[[ Provided records open ]]

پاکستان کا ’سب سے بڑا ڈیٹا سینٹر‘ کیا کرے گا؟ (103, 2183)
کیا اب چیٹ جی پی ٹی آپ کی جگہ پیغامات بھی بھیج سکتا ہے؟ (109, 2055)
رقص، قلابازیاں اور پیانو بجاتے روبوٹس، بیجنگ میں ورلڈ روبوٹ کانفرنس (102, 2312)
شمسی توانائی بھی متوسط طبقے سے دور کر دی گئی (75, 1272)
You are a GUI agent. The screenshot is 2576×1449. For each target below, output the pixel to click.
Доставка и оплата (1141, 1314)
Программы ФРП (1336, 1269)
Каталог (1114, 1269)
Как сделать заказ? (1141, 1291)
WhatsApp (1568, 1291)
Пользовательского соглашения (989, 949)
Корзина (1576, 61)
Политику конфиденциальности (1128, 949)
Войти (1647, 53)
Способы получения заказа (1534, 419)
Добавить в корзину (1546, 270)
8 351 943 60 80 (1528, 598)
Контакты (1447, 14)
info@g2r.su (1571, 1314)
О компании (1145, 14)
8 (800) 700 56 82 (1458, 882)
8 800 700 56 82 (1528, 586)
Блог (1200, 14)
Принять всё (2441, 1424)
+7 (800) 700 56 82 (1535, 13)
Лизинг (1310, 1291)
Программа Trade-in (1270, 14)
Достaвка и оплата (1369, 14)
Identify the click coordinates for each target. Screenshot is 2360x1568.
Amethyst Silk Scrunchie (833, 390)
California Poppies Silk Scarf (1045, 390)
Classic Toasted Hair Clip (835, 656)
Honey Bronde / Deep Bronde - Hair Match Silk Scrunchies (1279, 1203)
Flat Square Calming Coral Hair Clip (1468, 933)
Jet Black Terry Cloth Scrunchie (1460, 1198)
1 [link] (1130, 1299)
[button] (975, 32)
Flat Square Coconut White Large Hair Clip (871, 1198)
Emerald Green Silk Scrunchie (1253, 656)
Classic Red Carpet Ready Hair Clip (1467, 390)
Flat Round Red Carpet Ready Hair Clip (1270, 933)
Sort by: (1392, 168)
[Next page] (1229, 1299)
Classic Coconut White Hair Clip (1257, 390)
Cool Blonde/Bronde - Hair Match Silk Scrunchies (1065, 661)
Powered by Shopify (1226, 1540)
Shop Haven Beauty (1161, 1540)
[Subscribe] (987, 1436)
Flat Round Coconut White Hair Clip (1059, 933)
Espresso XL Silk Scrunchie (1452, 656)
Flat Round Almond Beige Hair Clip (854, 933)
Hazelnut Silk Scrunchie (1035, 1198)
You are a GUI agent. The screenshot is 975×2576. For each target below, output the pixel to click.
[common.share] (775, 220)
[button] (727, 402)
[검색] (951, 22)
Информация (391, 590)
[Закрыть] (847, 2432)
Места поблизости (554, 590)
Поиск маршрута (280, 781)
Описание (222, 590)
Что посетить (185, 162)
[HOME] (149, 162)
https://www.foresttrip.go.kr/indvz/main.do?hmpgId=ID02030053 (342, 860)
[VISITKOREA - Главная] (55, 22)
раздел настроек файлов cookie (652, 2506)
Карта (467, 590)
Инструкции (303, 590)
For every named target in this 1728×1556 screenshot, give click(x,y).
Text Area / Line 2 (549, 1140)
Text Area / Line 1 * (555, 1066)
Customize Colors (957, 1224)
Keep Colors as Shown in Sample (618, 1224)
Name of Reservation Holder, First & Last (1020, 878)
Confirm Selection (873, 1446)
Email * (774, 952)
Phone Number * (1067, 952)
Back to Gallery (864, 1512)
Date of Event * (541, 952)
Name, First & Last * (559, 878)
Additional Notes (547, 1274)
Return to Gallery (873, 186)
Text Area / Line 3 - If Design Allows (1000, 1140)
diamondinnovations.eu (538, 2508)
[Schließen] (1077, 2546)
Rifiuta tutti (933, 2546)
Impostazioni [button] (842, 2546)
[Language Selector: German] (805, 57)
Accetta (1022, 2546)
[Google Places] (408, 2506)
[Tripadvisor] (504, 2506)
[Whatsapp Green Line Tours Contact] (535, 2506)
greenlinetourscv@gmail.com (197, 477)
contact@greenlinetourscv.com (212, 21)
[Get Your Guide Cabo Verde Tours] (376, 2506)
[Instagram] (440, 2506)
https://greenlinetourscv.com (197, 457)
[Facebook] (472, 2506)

[[ Provided records closed ]]

* **Work to be completed**
Every entry is to be repeated precisely as it stands.

* **Output of the task**
پاکستان کا ’سب سے بڑا ڈیٹا سینٹر‘ کیا کرے گا؟ (103, 2183)
کیا اب چیٹ جی پی ٹی آپ کی جگہ پیغامات بھی بھیج سکتا ہے؟ (109, 2055)
رقص، قلابازیاں اور پیانو بجاتے روبوٹس، بیجنگ میں ورلڈ روبوٹ کانفرنس (102, 2312)
شمسی توانائی بھی متوسط طبقے سے دور کر دی گئی (75, 1272)
You are a GUI agent. The screenshot is 2576×1449. For each target below, output the pixel to click.
Доставка и оплата (1141, 1314)
Программы ФРП (1336, 1269)
Каталог (1114, 1269)
Как сделать заказ? (1141, 1291)
WhatsApp (1568, 1291)
Пользовательского соглашения (989, 949)
Корзина (1576, 61)
Политику конфиденциальности (1128, 949)
Войти (1647, 53)
Способы получения заказа (1534, 419)
Добавить в корзину (1546, 270)
8 351 943 60 80 (1528, 598)
Контакты (1447, 14)
info@g2r.su (1571, 1314)
О компании (1145, 14)
8 (800) 700 56 82 (1458, 882)
8 800 700 56 82 (1528, 586)
Блог (1200, 14)
Принять всё (2441, 1424)
+7 (800) 700 56 82 (1535, 13)
Лизинг (1310, 1291)
Программа Trade-in (1270, 14)
Достaвка и оплата (1369, 14)
Identify the click coordinates for each target. Screenshot is 2360x1568.
Amethyst Silk Scrunchie (833, 390)
California Poppies Silk Scarf (1045, 390)
Classic Toasted Hair Clip (835, 656)
Honey Bronde / Deep Bronde - Hair Match Silk Scrunchies (1279, 1203)
Flat Square Calming Coral Hair Clip (1468, 933)
Jet Black Terry Cloth Scrunchie (1460, 1198)
1 [link] (1130, 1299)
[button] (975, 32)
Flat Square Coconut White Large Hair Clip (871, 1198)
Emerald Green Silk Scrunchie (1253, 656)
Classic Red Carpet Ready Hair Clip (1467, 390)
Flat Round Red Carpet Ready Hair Clip (1270, 933)
Sort by: (1392, 168)
[Next page] (1229, 1299)
Classic Coconut White Hair Clip (1257, 390)
Cool Blonde/Bronde - Hair Match Silk Scrunchies (1065, 661)
Powered by Shopify (1226, 1540)
Shop Haven Beauty (1161, 1540)
[Subscribe] (987, 1436)
Flat Round Coconut White Hair Clip (1059, 933)
Espresso XL Silk Scrunchie (1452, 656)
Flat Round Almond Beige Hair Clip (854, 933)
Hazelnut Silk Scrunchie (1035, 1198)
You are a GUI agent. The screenshot is 975×2576. For each target below, output the pixel to click.
[common.share] (775, 220)
[button] (727, 402)
[검색] (951, 22)
Информация (391, 590)
[Закрыть] (847, 2432)
Места поблизости (554, 590)
Поиск маршрута (280, 781)
Описание (222, 590)
Что посетить (185, 162)
[HOME] (149, 162)
https://www.foresttrip.go.kr/indvz/main.do?hmpgId=ID02030053 (342, 860)
[VISITKOREA - Главная] (55, 22)
раздел настроек файлов cookie (652, 2506)
Карта (467, 590)
Инструкции (303, 590)
For every named target in this 1728×1556 screenshot, give click(x,y).
Text Area / Line 2 (549, 1140)
Text Area / Line 1 * (555, 1066)
Customize Colors (957, 1224)
Keep Colors as Shown in Sample (618, 1224)
Name of Reservation Holder, First & Last (1020, 878)
Confirm Selection (873, 1446)
Email * (774, 952)
Phone Number * (1067, 952)
Back to Gallery (864, 1512)
Date of Event * (541, 952)
Name, First & Last * (559, 878)
Additional Notes (547, 1274)
Return to Gallery (873, 186)
Text Area / Line 3 - If Design Allows (1000, 1140)
diamondinnovations.eu (538, 2508)
[Schließen] (1077, 2546)
Rifiuta tutti (933, 2546)
Impostazioni [button] (842, 2546)
[Language Selector: German] (805, 57)
Accetta (1022, 2546)
[Google Places] (408, 2506)
[Tripadvisor] (504, 2506)
[Whatsapp Green Line Tours Contact] (535, 2506)
greenlinetourscv@gmail.com (197, 477)
contact@greenlinetourscv.com (212, 21)
[Get Your Guide Cabo Verde Tours] (376, 2506)
[Instagram] (440, 2506)
https://greenlinetourscv.com (197, 457)
[Facebook] (472, 2506)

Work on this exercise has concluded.